Health Universe has closed a $6 million seed round led by Kleiner Perkins to expand its AI workflow platform for healthcare organizations. The funding brings the company’s total raise to $9.5 million.
The platform connects medical records from national databases to secure workspaces where healthcare organizations can quickly build and deploy AI agents. Health Universe says it can help hospitals set up automated workflows in days rather than the months typically required.
How does it work?
Health Universe pulls medical records from the National Interoperability Network and the Trusted Exchange Framework and Common Agreement (TEFCA) through its partner network Kno2. The platform then connects these records to a secure, ONC-certified workspace.
“We can take the highest priority use cases of an organization, and we can build and deploy agents quickly, sometimes in just a matter of days,” said Dan Caron, founder and CEO. The agents use foundation models like ChatGPT, Claude, or Gemini, plus custom fine-tuned models.

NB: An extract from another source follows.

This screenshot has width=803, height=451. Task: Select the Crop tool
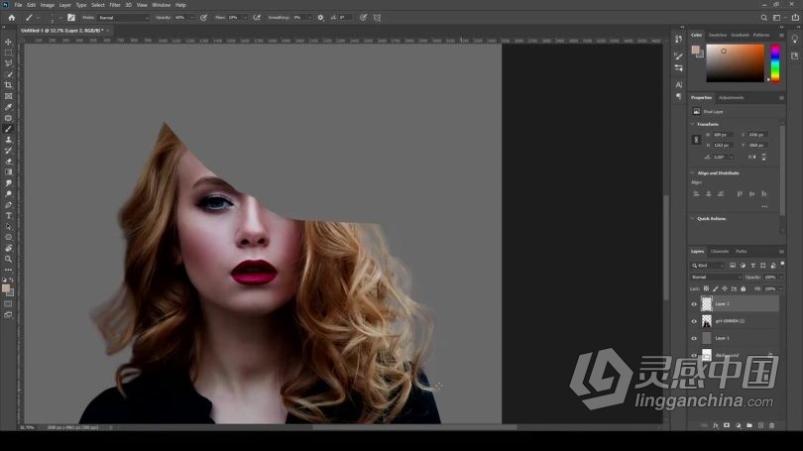click(x=9, y=85)
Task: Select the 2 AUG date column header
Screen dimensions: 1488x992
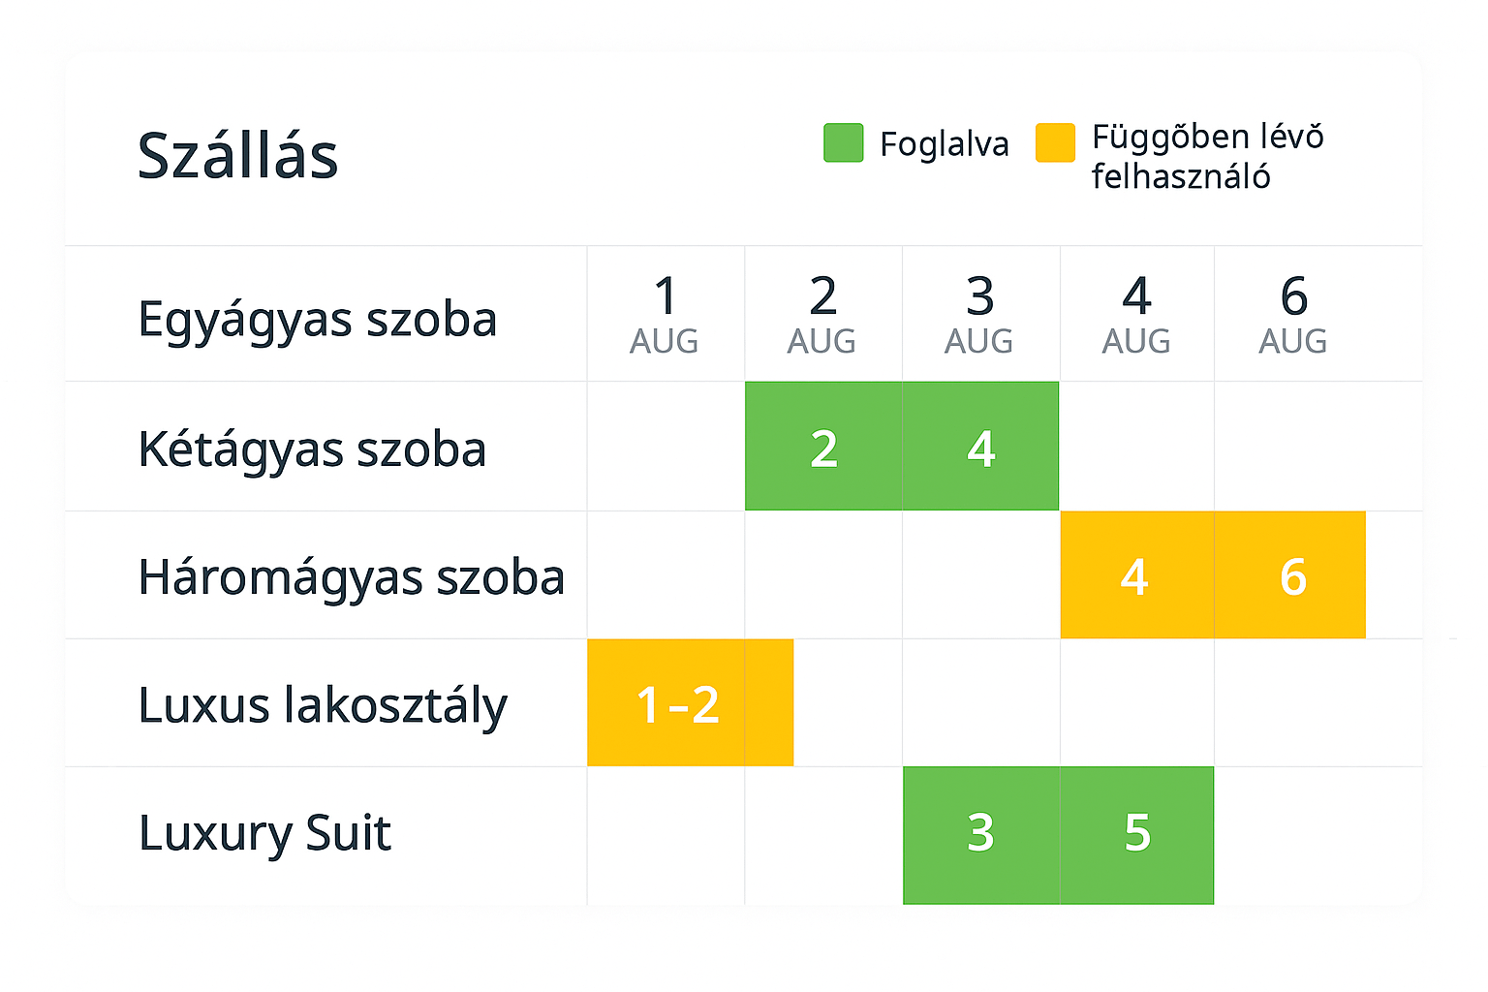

The platform includes several key components:
- Governance and compliance tools for healthcare regulations
- Human oversight controls for AI decisions
- Security monitoring and observability features
- Integration with existing hospital systems
Why does it matter?
The platform addresses a major bottleneck in healthcare AI adoption. While hospitals want to use AI tools, they often lack the technical infrastructure to deploy them safely and quickly.
Health Universe’s impact shows in real results. Duke Clinical Research Institute used the platform to set up a clinical trial in 7.5 days. The same process typically takes 9 to 10 months using traditional methods.
“I want to live in a world where any clinician anywhere can run the latest and greatest breast cancer detection model, whether that model comes from Stanford or Harvard or Japan,” Caron said. “We need to be able to disseminate this innovation much more quickly.”
The context
Healthcare organizations face unique challenges when adopting AI technology. They must comply with strict regulations, protect patient data, and ensure human oversight of automated decisions. Many hospitals lack the technical teams to build these systems from scratch.
Health Universe plans to use the new funding to expand its sales and marketing efforts, hire more engineers and data scientists, and deepen integrations with oncology and clinical research teams. The company will focus on academic medical centers, life sciences organizations, and health systems.
The platform aims to become a distribution network for healthcare AI tools, allowing researchers and machine learning engineers from different medical centers to share and deploy models more easily across the healthcare system.